Maybe you could use a map from each cell to its content as state. This does ignore the movement of monsters and player, which are probably very important, too.

The details depend on how you want to model your problem (deciding what belongs to the state and in which form).

Then a policy maps each state to an action like left, right, jump, etc.

First you must understand the problem that is expressed by a MDP before thinking about how algorithms like value iteration work.

I know this is a fairly old post, but i came across it when looking for MDP related questions, I did want to note (for folks coming in here) a few more comments about when you stated what "s" and "a" were.

I think for a you are absolutely correct it's your list of [up,down,left,right].

However for s it's really the location in the grid and s' is the location you can go to. What that means is that you pick a state, and then you pick a particular s' and go through all the actions that can take you to that sprime, which you use to figure out those values. (pick a max out of those).

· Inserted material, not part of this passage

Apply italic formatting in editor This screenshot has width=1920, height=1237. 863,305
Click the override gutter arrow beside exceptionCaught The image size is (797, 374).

Finally you go for the next s' and do the same thing, when you've exhausted all the s' values then you find the max of what you just finished searching on.

Suppose you picked a grid cell in the corner, you'd only have 2 states you could possibly move to (assuming bottom left corner), depending on how you choose to "name" your states, we could in this case assume a state is an x,y coordinate, so your current state s is 1,1 and your s' (or s prime) list is x+1,y and x,y+1 (no diagonal in this example) (The Summation part that goes over all s')

Also you don't have it listed in your equation, but the max is of a or the action that gives you the max, so first you pick the s' that gives you the max and then within that you pick the action (at least this is my understanding of the algorithm).

So if you had

x,y+1 left = 10 
x,y+1 right = 5 

x+1,y left = 3
x+1,y right 2

You'll pick x,y+1 as your s', but then you'll need to pick an action that is maximized which is in this case left for x,y+1. I'm not sure if there is a subtle difference between just finding the maximum number and finding the state then the maximum number though so maybe someone someday can clarify that for me.

If your movements are deterministic (meaning if you say go forward, you go forward with 100% certainty), then it's pretty easy you have one action, However if they are non deterministic, you have a say 80% certainty then you should consider the other actions which could get you there. This is the context of the slippery wheel that Jose mentioned above.

I don't want to detract what others have said, but just to give some additional information.